It'll have a huge friggin groove worn inside. If the groove is 1/16th or more time to replace it.


----------



## merkel (Jul 14, 2015)

Thx! I guess a new drummer needed as well now.


----------



## merkel (Jul 14, 2015)

Is there a better brand than the Stihl marked clutch drum? My Stihl one seemed soft or at least that's what I feel. Thoughts and mine is a 7 tooth for 3/8 chain.


----------



## gunnusmc03 (Jul 14, 2015)

Are you talking about the clutch drum or the rim sprocket?


----------



## merkel (Jul 14, 2015)

gunnusmc03 said:


> Are you talking about the clutch drum or the rim sprocket?


The drum with the 7 teeth on it.


----------



## fordf150 (Jul 14, 2015)

You have rim drive or spur?


----------



## gunnusmc03 (Jul 14, 2015)

Sounds like he's got a spur drum


----------



## fordf150 (Jul 14, 2015)

gunnusmc03 said:


> Sounds like he's got a spur drum


That's what I thought but 036pro should be a rim


----------



## merkel (Jul 15, 2015)

I converted it to spur years back and when I did it went to 3/8 x .063 chain.


----------



## redbull660 (Jul 15, 2015)

I compared them all and posted the times, temps etc etc.
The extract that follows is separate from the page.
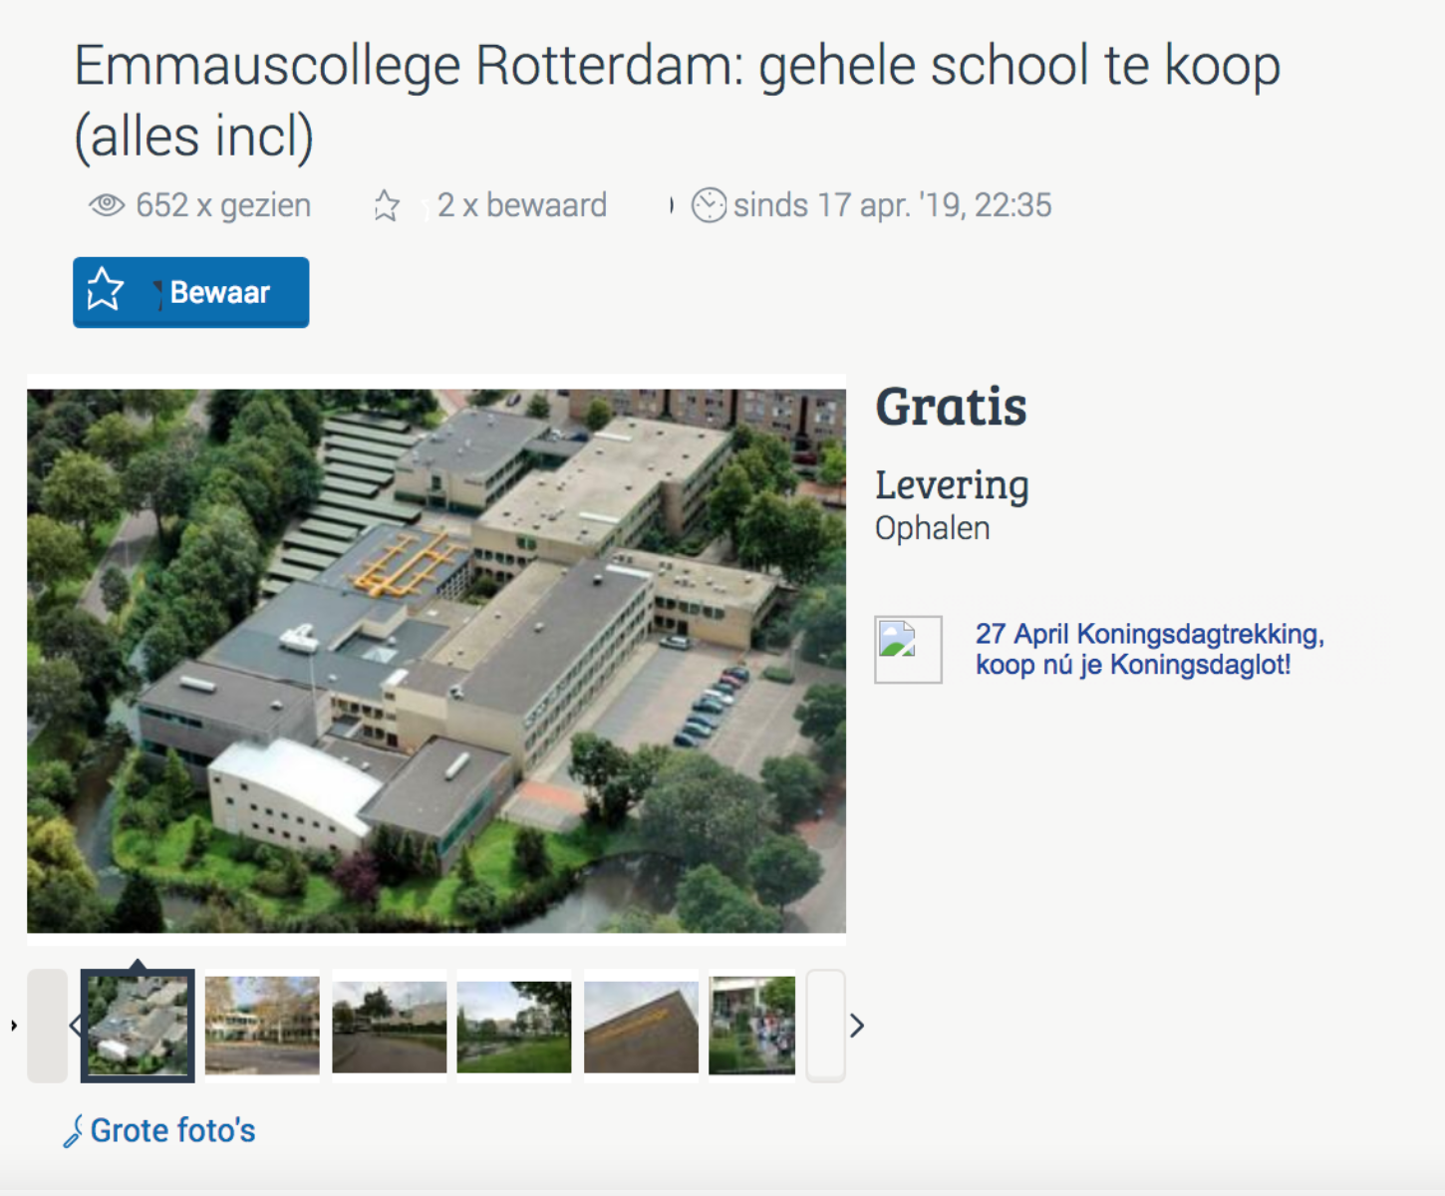
Task: Go to previous photos with the left chevron
Action: tap(75, 1026)
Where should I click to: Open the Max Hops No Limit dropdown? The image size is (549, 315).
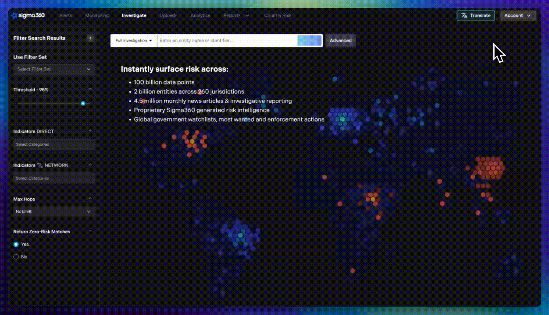click(53, 212)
See what ya think...

http://www.arboristsite.com/communi...parison-stihl-cannon-tsumura-sugihara.276432/


did 20" bars as well on a 361.... same link above scroll down to like post 10 or 12 .


----------



## fordf150 (Jul 15, 2015)

merkel said:


> I converted it to spur years back and when I did it went to 3/8 x .063 chain.


switch back to a rim drive drum. Same cost to buy initially and when a rim is worn out it is $5 to replace instead of another $20 drum.


----------



## gunnusmc03 (Jul 15, 2015)

And if you're running a rim drive you're can also switch rims and try different tooth rims.


----------



## merkel (Jul 15, 2015)

fordf150 said:


> switch back to a rim drive drum. Same cost to buy initially and when a rim is worn out it is $5 to replace instead of another $20 drum.


What do the larger saws run? Spur or rim?


----------



## merkel (Jul 16, 2015)

Ok.....after some research I will put the rim back on but have a few questions. I have the original Stihl rim drum but need to change my rim to the new chain which is 3/8 x .063. Will all the rims be 7 tooth and if not what tooth would be best? Where can I pick up just the rims and prefer Stihl or if there is a better brand please let me know? This drum uses the same needle bearing as the spur correct?


----------



## Justsaws (Jul 16, 2015)

Any Stihl dealer should have the rim you are looking for. There are two different sizes of drum splines so you should take the drum with you to the dealer. They should have Stihl branded rims which are fine as well as Oregon.

The rims are availible in many different configurations so tell them what you are looking for and show them the drum you have.

The larger upgraded kit uses a different bearing and rim than the spur, at least from what I have seen.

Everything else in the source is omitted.